Illinois also argues that the Federal Program may cease to exist, and so, no controversy exists at this time. The Federal Program had been extended through March 6, 2009, but funds have been appropriated to operate the Federal Program through the end of the fiscal year.*fn3 The issue raised by Illinois is essentially a question of mootness: if the Federal Program is not extended, the issue becomes moot. A matter is not moot if a reasonable expectation for a recurrence exists. See Federation of Advertising Industry Representatives, Inc. v. City of Chicago, 326 F.3d 924, 930 (7th Cir. 2003). In this case, Congress appropriated funds for the Federal Program through September 30, 2009, even though the authorization was made through a continuing resolution set to expire on March 6, 2009. Given the appropriation, the Federal Program is likely to continue, and so, the issue is not moot. The matter is ripe for adjudication.
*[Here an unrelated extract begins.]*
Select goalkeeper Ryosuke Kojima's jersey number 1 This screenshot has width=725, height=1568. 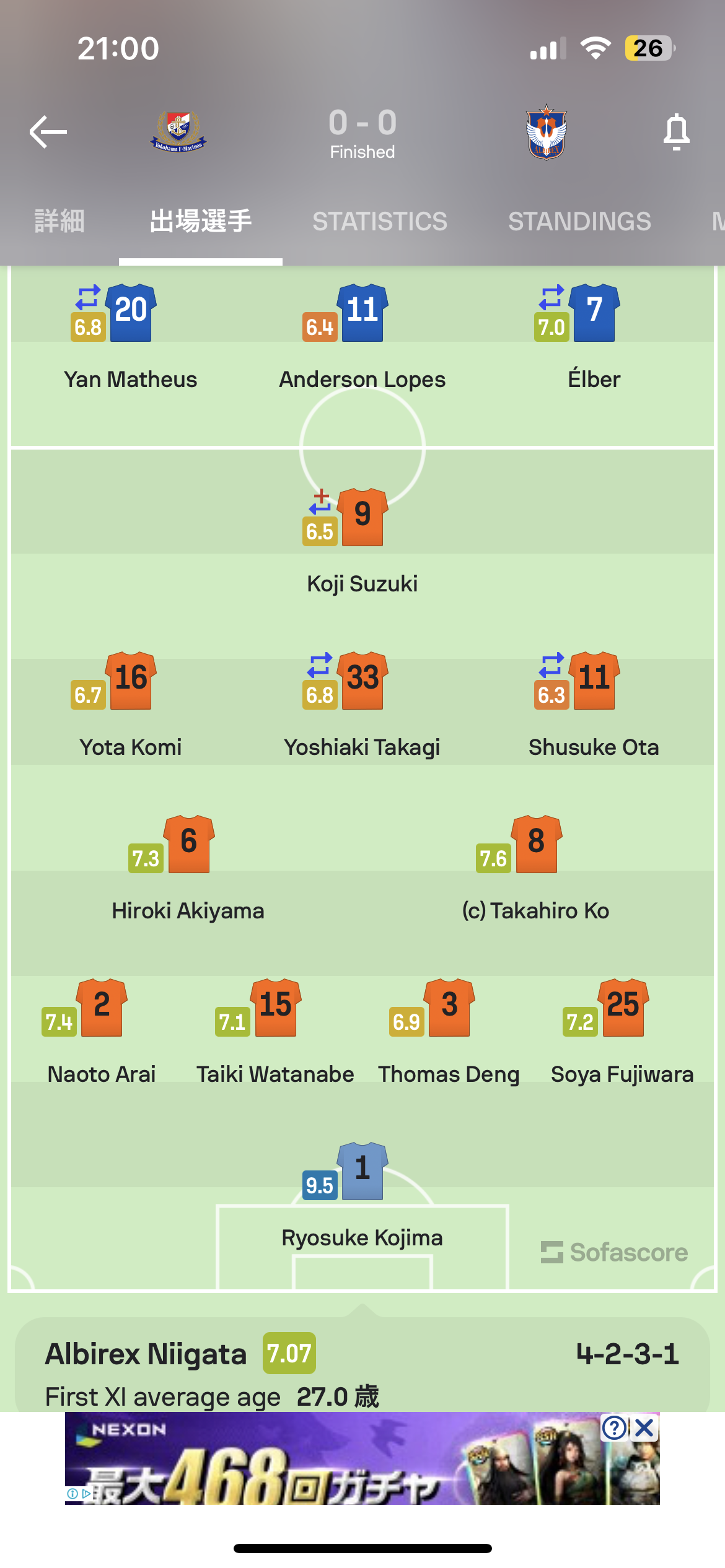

The Illinois Act is invalid under the Supremacy Clause.

THEREFORE, Plaintiff United States' Motion for Summary Judgment (d/e 23) is ALLOWED. Summary judgment is entered in favor of the United States and against the State of Illinois. Section 12(a) of Illinois Public Act 95-138 is hereby declared to be invalid in violation of the Supremacy Clause of the United States Constitution, and the State of Illinois is permanently enjoined from enforcing this invalid act. All pending motions are denied as moot. This case is closed.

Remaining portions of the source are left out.